Le document complet est consultable ici.
En rouge, les parties que le Maire de Villemomble devrait consulter d'une façon plus approfondie.

...
Ce que prévoient les textes
Le décret n° 98-1143 du 15 décembre 1998, relatif aux prescriptions applicables aux établissements ou locaux recevant du public et diffusant à titre habituel de la musique amplifiée, à l’exclusion des salles dont l’activité est réservée à l’enseignement de la musique et de la danse, prévoit pour la première fois une limitation du niveau sonore à l’intérieur de ces établissements.
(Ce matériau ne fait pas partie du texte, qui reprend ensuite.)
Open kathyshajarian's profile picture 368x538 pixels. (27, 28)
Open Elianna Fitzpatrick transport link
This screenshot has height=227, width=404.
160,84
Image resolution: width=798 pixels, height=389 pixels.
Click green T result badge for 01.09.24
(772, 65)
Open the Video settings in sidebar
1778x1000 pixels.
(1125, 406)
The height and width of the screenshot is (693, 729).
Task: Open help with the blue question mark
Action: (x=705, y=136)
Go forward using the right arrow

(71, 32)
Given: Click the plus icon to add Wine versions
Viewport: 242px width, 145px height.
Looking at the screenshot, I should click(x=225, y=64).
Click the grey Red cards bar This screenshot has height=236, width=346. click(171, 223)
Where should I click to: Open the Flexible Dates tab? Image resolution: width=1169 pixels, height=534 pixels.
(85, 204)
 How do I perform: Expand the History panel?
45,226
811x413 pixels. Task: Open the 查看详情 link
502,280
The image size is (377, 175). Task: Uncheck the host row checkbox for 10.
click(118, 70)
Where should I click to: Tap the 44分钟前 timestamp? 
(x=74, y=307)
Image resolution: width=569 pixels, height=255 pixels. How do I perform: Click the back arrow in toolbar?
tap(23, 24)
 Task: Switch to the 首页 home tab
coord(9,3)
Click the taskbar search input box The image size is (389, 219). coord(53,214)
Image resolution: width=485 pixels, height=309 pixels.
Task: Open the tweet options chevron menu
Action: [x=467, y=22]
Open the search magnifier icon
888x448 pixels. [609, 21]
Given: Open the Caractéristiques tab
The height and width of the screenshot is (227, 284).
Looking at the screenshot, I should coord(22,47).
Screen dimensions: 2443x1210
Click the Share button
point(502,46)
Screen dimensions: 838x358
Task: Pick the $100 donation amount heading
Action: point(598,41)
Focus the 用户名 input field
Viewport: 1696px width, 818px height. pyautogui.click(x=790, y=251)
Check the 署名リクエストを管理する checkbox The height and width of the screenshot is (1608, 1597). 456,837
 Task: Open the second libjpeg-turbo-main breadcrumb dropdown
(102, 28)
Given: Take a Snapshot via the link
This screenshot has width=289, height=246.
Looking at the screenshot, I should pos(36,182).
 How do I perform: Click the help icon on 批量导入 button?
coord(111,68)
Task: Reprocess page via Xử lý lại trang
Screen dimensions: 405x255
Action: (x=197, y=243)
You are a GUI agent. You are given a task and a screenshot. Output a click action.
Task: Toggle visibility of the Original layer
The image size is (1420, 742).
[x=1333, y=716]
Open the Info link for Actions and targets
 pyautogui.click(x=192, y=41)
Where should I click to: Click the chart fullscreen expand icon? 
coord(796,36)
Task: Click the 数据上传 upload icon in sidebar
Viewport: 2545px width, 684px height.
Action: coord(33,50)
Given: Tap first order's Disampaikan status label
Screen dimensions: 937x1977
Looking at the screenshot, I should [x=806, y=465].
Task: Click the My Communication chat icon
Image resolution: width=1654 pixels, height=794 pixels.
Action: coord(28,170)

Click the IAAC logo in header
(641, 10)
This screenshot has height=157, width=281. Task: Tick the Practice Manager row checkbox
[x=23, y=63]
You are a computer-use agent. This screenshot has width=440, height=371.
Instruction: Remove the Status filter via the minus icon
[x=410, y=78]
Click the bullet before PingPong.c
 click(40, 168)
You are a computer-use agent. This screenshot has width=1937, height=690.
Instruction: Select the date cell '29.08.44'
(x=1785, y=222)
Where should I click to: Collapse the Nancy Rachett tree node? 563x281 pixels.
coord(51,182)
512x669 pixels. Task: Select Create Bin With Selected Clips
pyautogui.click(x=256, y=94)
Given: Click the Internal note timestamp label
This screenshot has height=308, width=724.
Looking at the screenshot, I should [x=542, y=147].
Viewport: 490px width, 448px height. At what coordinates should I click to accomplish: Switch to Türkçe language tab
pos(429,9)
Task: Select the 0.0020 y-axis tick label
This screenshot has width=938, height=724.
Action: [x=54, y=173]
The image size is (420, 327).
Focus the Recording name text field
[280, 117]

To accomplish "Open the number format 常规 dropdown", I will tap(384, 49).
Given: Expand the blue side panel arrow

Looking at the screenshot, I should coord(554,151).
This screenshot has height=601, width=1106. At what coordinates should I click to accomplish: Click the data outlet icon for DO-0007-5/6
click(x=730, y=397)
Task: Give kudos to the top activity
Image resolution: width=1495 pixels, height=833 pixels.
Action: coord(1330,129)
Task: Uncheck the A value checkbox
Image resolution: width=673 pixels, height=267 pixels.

En effet, ce décret définit des prescriptions générales que doivent respecter les exploitants et les organisateurs des manifestations se déroulant dans ces locaux.
Ces prescriptions sont les suivantes :
·En tout lieu accessible au public, le niveau sonore ne doit pas dépasser 105 décibels A (dBA) en niveau moyen et 120 décibels (dB) en niveau crête.
·Lorsque ces établissements ou locaux sont soit contigus, soit situés à l’intérieur de bâtiments comportant des locaux à usage d’habitation, une valeur minimale d’isolement est imposée par cette nouvelle réglementation. Si cet isolement minimum ne peut être respecté, un limiteur de pression acoustique devra être installé afin de garantir le respect des valeurs d’émergences fixées par l’article R.1336-9, complété par l’annexe 13-10, du Code de la Santé Publique, (CSP) et limitées, dans les octaves normalisées de 125 Hz à 4000 Hz à 3 dB par octave.
De plus, les exploitants de ces établissements sont tenus d’établir une étude de l’impact des nuisances sonores qui doit comprendre les pièces suivantes :
·l’étude acoustique ayant permis d’estimer les niveaux sonores tant à l’intérieur qu’à l’extérieur des locaux, et sur le fondement de laquelle ont été effectués les travaux d’isolement acoustique,
La description des dispositions prises pour limiter le niveau sonore (notamment par des travaux d’isolation phonique et l’installation d’un limiteur de pression acoustique) et les émergences aux valeurs fixées par décret. Cette étude doit être réalisée par un acousticien, seul habilité à garantir un résultat en cas de prescription de travaux.
Dans le cas où le local est soit contigu soit situé à l’intérieur d’un bâtiment comportant des locaux à usage
d’habitation, les valeurs d’isolement acoustique devront être certifiées par un organisme agréé conformément à la procédure définie en application des articles R.232-8-1 et R.232-8-7 du Code du Travail. Ce document doit être mis à jour après chaque modification de l’établissement, de l’installation de sonorisation ou des qualités d’isolement acoustique. Il doit pouvoir être présenté à tout moment aux agents chargés du contrôle et mentionnés à l’article L 571-18 du code de l’environnement (cf chapitre III réprimer le bruit).
Ce que vous devez faire
Le maire, en tant qu’Officier de Police Judiciaire, doit veiller au respect de ce texte notamment en recensant les établissements concernés et en demandant que soient réalisées, les études prévues à l’article 5 du décret.
En tant que propriétaire d’un tel établissement (salle polyvalente, salle des fêtes...), le maire doit faire réaliser une étude de l’impact des nuisances sonores et faire réaliser les travaux d’isolement si nécessaire afin de mettre les bâtiments en conformité avec la réglementation.
Pour les salles polyvalentes ou les salles des fêtes qui ne sont pas équipées d’un matériel de sonorisation, il apparaît difficile de régler les équipements de chaque locataire en vue de respecter les niveaux réglementaires. Dans de tels cas, il est conseillé de faire installer un limiteur de pression acoustique asservi à toutes les prises d’alimentation électrique de l’établissement.

Ce que vous pouvez faire
Le maire peut informer largement les personnes intéressées par ces dispositions réglementaires en fournissant des listes de bureaux d’études spécialisés, d’organismes agréés ou de constructeurs de limiteur de pression acoustique.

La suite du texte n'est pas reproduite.